> _What you have to do_:
In the abstract on orchard trunk detection, why was a pyramid enhancement network added to YOLOv8? Answer in one to three sentences.

> _Reading passage_:
________
Agriculture, 2025, vol. 15, issue 16, 1-20

Abstract: With the development of smart agriculture, the precise identification of fruit tree trunks by orchard management robots has become a key technology for achieving autonomous navigation. To solve the issue of tree trunks being hard to see against their background in orchards, this study introduces PCC-YOLO (PENet, CoT-Net, and Coord-SE attention-based YOLOv8), a new trunk detection model based on YOLOv8. It improves the ability to identify features in low-contrast situations by using a pyramid enhancement network (PENet), a context transformer (CoT-Net) module, and a combined coordinate and channel attention mechanism. By introducing a pyramid enhancement network (PENet) into YOLOv8, the model’s feature extraction ability under low-contrast conditions is enhanced. A context transformer module (CoT-Net) is then used to strengthen global perception capabilities, and a combination of coordinate attention (Coord-Att) and SENetV2 is employed to optimize target localization accuracy. Experimental results show that PCC-YOLO achieves a mean average precision (mAP) of 82.6% on a self-built orchard dataset (5000 images) and a detection speed of 143.36 FPS, marking a 4.8% improvement over the performance of the baseline YOLOv8 model, while maintaining a low computational load (7.8 GFLOPs). The model demonstrates a superior balance of accuracy, speed, and computational cost compared to results for the baseline YOLOv8 and other common YOLO variants, offering an efficient solution for the real-time autonomous navigation of orchard management robots.
________
> _Material provided_:
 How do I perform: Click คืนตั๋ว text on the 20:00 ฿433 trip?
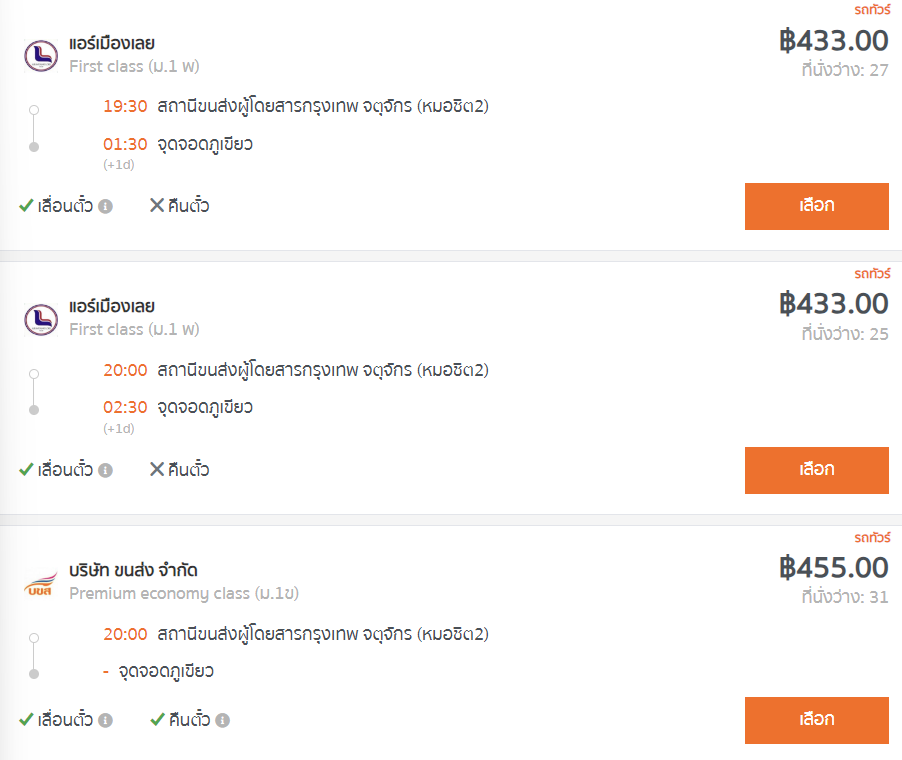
________
> _Solution to this problem_:
It was added to improve the model's feature extraction under low-contrast conditions. This addresses the problem that tree trunks in orchards are hard to see against their background.